**Your objective:** Lines from the line with "The width and height of the screenshot is (795, 265)." to the line with "The width and height of the screenshot is (206, 161)." in the entries below, and only those, must be output exactly, with both ends included.

#### Data records

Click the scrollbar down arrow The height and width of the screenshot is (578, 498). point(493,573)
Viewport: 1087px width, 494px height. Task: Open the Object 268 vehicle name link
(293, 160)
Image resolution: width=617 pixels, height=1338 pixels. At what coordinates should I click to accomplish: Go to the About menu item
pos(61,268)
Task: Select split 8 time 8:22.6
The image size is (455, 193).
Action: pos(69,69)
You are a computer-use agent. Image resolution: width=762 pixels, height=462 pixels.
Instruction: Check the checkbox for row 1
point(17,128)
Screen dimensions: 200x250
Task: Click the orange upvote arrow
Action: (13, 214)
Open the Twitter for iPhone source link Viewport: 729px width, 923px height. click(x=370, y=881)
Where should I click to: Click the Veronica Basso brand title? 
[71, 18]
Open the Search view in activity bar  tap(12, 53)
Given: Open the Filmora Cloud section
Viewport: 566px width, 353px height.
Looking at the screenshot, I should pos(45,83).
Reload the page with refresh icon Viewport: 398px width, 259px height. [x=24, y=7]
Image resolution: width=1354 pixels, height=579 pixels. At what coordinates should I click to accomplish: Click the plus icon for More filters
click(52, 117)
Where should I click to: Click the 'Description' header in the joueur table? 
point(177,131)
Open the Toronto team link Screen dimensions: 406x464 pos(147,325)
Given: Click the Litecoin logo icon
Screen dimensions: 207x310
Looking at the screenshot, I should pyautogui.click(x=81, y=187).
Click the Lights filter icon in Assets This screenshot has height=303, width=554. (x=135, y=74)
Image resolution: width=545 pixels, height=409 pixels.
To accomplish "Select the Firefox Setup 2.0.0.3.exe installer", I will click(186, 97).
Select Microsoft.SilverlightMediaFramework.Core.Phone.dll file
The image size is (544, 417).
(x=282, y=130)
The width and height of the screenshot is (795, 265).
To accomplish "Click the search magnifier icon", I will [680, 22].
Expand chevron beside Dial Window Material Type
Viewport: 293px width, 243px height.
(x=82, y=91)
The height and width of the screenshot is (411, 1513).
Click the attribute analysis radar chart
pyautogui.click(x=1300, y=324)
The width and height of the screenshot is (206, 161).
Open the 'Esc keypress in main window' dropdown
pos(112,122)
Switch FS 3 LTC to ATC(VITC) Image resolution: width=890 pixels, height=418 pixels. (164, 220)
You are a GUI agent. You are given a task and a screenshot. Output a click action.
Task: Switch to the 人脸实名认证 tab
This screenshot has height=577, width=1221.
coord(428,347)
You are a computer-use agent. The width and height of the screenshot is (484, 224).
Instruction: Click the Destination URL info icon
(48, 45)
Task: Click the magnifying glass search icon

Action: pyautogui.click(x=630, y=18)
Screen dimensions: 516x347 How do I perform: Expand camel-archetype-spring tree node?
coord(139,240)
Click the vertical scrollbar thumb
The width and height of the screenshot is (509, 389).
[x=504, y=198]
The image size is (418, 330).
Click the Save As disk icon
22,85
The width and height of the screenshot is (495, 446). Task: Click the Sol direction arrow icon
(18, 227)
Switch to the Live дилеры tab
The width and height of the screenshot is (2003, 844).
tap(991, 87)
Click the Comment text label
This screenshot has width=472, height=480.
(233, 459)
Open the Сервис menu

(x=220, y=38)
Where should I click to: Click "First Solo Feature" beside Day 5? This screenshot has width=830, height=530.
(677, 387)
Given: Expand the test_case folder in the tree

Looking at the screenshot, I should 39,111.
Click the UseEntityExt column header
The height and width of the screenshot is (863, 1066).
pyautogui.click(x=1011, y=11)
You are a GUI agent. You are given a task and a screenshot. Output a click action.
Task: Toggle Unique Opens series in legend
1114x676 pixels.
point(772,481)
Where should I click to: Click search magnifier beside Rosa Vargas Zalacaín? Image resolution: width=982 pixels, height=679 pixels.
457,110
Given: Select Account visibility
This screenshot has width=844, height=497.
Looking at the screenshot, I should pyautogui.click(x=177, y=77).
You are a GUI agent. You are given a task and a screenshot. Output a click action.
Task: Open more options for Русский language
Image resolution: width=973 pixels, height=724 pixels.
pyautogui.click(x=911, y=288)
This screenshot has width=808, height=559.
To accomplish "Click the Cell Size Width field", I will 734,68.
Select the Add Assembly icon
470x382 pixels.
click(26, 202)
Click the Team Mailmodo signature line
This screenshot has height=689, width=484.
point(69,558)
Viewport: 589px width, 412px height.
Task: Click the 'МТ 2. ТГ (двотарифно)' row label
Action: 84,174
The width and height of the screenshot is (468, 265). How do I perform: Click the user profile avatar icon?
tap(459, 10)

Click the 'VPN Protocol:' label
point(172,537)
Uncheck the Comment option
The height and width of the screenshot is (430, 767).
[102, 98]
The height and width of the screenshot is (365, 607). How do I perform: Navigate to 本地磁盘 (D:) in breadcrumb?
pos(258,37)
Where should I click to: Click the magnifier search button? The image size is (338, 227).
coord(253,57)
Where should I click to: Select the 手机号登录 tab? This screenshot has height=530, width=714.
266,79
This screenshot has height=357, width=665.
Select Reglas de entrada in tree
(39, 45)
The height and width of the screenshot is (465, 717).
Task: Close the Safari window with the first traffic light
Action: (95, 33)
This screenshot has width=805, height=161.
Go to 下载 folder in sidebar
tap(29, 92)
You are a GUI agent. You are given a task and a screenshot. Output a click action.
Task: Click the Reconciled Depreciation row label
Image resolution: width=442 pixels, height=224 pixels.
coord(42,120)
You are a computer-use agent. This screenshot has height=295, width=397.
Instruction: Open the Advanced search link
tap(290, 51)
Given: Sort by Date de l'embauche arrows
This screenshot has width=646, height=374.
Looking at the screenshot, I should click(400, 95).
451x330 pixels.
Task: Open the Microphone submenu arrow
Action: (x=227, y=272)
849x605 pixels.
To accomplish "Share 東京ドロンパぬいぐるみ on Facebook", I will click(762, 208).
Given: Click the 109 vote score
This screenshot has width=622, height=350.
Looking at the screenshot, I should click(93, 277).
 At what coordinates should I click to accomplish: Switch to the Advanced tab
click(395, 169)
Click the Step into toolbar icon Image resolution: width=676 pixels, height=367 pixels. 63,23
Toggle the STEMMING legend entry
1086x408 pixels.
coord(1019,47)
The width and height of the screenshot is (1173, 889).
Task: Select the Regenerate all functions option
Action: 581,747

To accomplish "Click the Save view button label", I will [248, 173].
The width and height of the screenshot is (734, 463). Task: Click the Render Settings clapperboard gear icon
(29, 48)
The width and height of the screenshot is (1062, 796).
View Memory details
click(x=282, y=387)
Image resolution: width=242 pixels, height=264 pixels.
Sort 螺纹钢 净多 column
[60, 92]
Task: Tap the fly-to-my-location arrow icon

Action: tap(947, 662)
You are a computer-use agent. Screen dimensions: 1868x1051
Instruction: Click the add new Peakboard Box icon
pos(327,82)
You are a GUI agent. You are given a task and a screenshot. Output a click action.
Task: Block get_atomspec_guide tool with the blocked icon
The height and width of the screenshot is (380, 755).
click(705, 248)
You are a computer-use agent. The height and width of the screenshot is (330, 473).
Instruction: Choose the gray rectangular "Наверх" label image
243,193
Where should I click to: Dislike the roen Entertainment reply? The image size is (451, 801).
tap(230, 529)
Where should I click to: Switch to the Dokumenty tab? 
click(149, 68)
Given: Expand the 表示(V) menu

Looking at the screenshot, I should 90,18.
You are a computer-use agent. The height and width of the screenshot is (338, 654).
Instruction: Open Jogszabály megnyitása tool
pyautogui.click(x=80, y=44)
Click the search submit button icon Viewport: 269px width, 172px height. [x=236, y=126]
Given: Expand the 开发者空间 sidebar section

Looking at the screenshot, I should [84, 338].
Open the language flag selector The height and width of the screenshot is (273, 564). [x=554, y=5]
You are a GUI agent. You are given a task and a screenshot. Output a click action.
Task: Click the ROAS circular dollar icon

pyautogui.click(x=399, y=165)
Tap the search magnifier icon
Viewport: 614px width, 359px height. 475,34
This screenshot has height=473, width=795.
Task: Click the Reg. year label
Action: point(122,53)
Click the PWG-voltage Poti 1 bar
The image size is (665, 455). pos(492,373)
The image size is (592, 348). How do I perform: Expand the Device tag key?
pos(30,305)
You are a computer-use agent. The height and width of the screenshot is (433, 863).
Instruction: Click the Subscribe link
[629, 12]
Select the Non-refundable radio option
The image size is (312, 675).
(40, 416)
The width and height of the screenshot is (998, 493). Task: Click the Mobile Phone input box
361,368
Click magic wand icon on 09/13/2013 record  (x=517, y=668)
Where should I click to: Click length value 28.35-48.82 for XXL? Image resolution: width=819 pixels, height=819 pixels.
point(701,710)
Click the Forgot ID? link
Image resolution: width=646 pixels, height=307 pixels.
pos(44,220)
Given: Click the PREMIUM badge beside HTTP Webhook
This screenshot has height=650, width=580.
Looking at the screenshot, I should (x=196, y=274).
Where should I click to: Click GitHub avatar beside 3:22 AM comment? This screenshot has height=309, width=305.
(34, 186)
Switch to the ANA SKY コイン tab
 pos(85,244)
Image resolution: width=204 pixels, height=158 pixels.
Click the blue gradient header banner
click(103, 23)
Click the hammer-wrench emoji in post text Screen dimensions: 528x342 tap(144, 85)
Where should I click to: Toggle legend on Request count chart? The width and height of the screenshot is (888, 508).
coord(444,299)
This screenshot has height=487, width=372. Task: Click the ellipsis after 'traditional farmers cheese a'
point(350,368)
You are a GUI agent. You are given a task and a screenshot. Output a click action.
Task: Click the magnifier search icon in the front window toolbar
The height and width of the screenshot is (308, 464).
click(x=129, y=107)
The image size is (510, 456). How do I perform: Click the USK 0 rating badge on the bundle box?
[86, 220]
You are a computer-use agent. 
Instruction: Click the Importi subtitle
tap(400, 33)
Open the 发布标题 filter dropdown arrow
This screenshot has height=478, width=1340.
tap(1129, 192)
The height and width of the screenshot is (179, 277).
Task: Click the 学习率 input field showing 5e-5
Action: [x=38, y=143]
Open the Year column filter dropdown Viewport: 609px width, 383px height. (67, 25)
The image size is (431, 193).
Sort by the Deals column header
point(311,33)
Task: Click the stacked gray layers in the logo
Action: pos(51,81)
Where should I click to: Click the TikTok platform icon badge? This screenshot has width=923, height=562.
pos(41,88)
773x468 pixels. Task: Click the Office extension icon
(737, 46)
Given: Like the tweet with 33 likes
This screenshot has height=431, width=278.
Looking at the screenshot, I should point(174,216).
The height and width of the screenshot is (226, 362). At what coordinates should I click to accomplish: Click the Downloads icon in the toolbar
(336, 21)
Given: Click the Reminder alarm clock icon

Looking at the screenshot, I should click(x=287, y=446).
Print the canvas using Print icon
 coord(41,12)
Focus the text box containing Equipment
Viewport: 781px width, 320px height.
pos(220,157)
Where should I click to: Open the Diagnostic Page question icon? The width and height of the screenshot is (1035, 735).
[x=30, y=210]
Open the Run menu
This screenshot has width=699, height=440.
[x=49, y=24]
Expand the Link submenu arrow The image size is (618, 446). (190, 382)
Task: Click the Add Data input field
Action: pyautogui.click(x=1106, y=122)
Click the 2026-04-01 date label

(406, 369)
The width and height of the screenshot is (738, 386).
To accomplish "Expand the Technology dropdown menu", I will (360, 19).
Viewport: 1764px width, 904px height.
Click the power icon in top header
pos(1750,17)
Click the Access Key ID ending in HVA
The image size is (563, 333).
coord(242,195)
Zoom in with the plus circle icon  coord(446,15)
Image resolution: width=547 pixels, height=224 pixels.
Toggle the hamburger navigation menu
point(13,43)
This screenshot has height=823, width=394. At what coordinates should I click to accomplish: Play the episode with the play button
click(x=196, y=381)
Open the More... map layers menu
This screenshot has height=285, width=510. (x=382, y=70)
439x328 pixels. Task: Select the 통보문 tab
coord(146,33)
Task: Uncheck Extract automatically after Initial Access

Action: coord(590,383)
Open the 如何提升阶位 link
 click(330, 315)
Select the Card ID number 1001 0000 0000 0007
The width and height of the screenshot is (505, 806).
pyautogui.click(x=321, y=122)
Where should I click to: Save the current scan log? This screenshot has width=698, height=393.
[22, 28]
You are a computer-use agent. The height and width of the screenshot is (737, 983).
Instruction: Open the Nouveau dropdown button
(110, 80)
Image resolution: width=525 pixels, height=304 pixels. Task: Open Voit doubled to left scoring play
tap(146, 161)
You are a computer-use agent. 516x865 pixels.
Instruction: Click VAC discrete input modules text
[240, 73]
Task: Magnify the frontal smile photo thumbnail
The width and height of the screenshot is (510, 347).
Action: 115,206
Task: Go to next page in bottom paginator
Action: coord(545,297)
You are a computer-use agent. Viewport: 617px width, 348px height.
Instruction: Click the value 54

########

**Solution to this task:**
The width and height of the screenshot is (795, 265).
To accomplish "Click the search magnifier icon", I will [680, 22].
Expand chevron beside Dial Window Material Type
Viewport: 293px width, 243px height.
(x=82, y=91)
The height and width of the screenshot is (411, 1513).
Click the attribute analysis radar chart
pyautogui.click(x=1300, y=324)
The width and height of the screenshot is (206, 161).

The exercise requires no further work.